Re: [PATCH v2 net-next 0/8] Introduce bpf ID
From: Alexei Starovoitov <hidden>
Date: 2017-06-01 21:48:23
On 6/1/17 11:52 AM, David Ahern wrote:
On 6/1/17 12:27 PM, Alexei Starovoitov wrote:quoted
'I want to retrieve original instructions' is not a problem. It's a push for 'solution'. Explaining 'why' you want to see original instructions would describe the actual problem.I have explained this. You are creating this hyper-complex almost completely invisible infrastructure. You are enabling binary blobs that can bypass the network stack and modify packets with almost no introspection on what is happening. BPF code can from a variety of sources -- OS vendors, upstream repos, 3rd party vendors (eg., H/W vendors), and "in-house" development. Each will swear to the end that any observed problem is not with their code. In my experience, it falls on to the OS and kernel experts to figure out why Linux is breaking something. To do that we need tools to look at what code is running where and something that can be used in production environments not requiring a disruption to the service that the box is providing.

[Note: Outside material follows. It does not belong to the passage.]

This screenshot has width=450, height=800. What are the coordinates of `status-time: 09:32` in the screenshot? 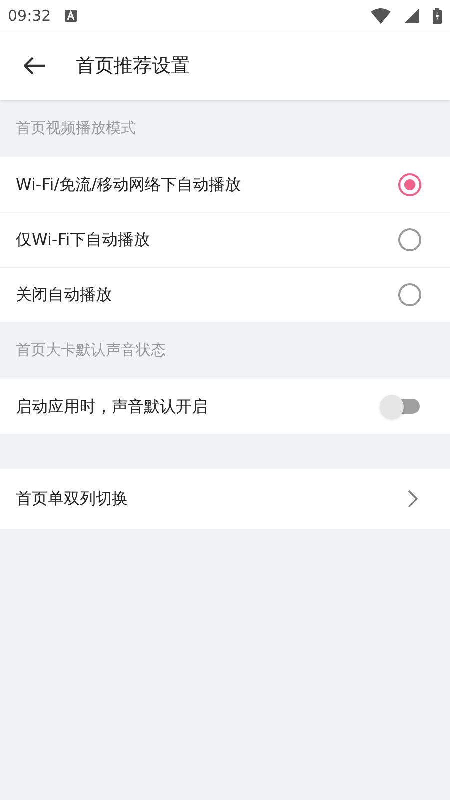 It's located at (30, 16).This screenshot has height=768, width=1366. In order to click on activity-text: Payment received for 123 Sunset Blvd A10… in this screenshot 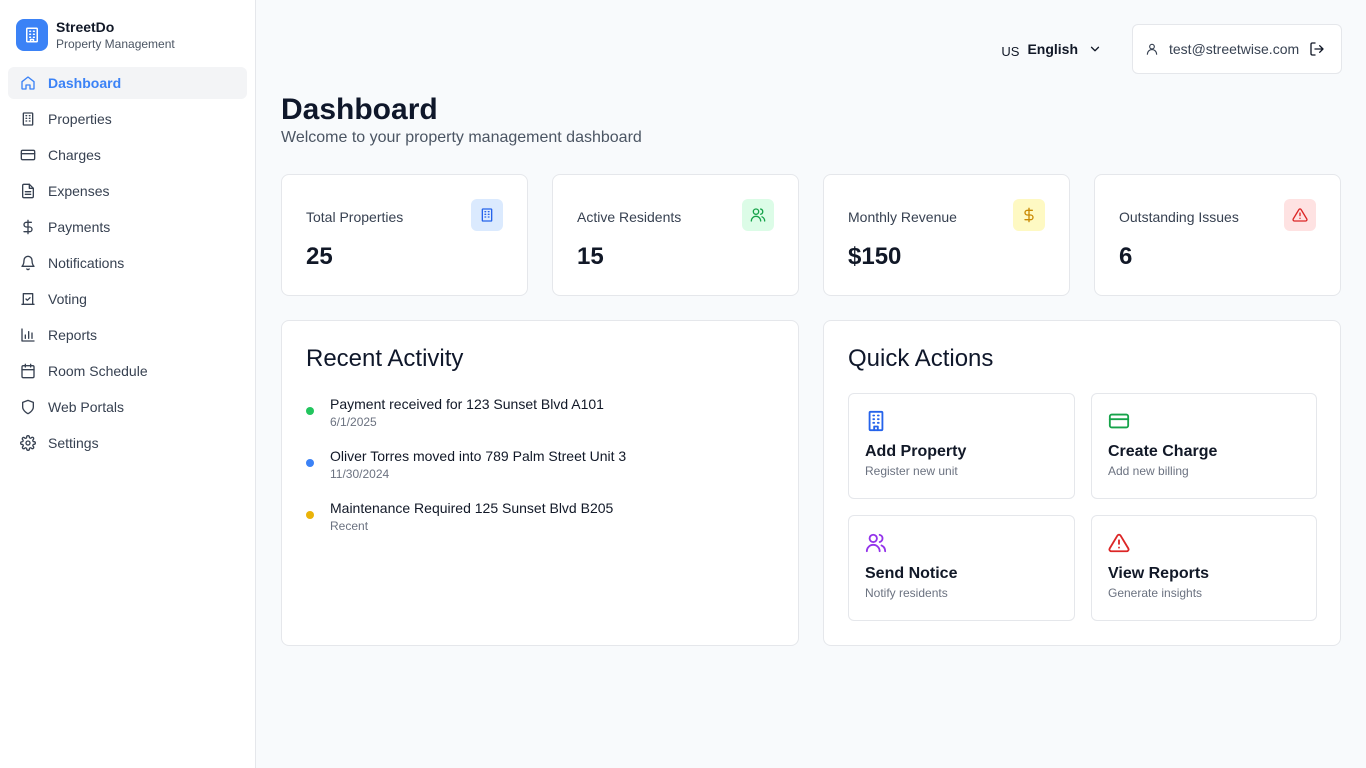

You saw patch 7/8, right? since I'm not following what exactly you're concerned about. This patch set provided a way to retrieve post-verifier, post-blinding instruction stream that gives users a way to know exactly what is running. Original instruction stream is not the one that is executed. It's merely an interface between kernel and user space. Before that stage the clang/llvm did many code transformations and optimizations on original source code and after that verifier, context rewriter, inliner, constant blinding did transformations on these insns as well. If there is a bug somewhere in all these transformations it can be anywhere in clang, llvm optimizer, llvm codegen, elf or bcc loader and in kernel side transformations. Yes. There can be bugs, but we cannot keep all these stages in the kernel. I don't mind dumping insn stream for debugging while doing these stages (just like llvm has -print-before-all flag), but keeping all the intermediate stages don't make sense to me. In that sense 'original instruction stream' to me is one of the intermediate stages where source code in C crossed user->kernel boundary. I'd rather store more information about original C code than this user->kernel instruction stream. That's where CTF is heading. To provide info about types, names, etc. For both progs and maps. I don't mind storing even that 'original instruction stream' _if_ there is a solid reason. I just didn't hear one so far. I can imagine somebody saying that there is a bug in context rewriter and xlated_prog_insns are accessing wrong field. That's bad, but how keeping original_prog_insns will help such case? And how such bug is different from llvm generating wrong code ? If there is a bug anywhere in that transformation pipeline I'd want to give original source code and final outcome to support people. In practice everything is more complex, since maps are dynamic, tail_calls are dynamic, the code flow changes. Debugging is not easy and this patch set is the first step toward better debuggability. I'm all for it, but statements like "without original insns it's not debuggable" are concerning, since we either don't explain the APIs well enough or understanding of the use case is missing on our side.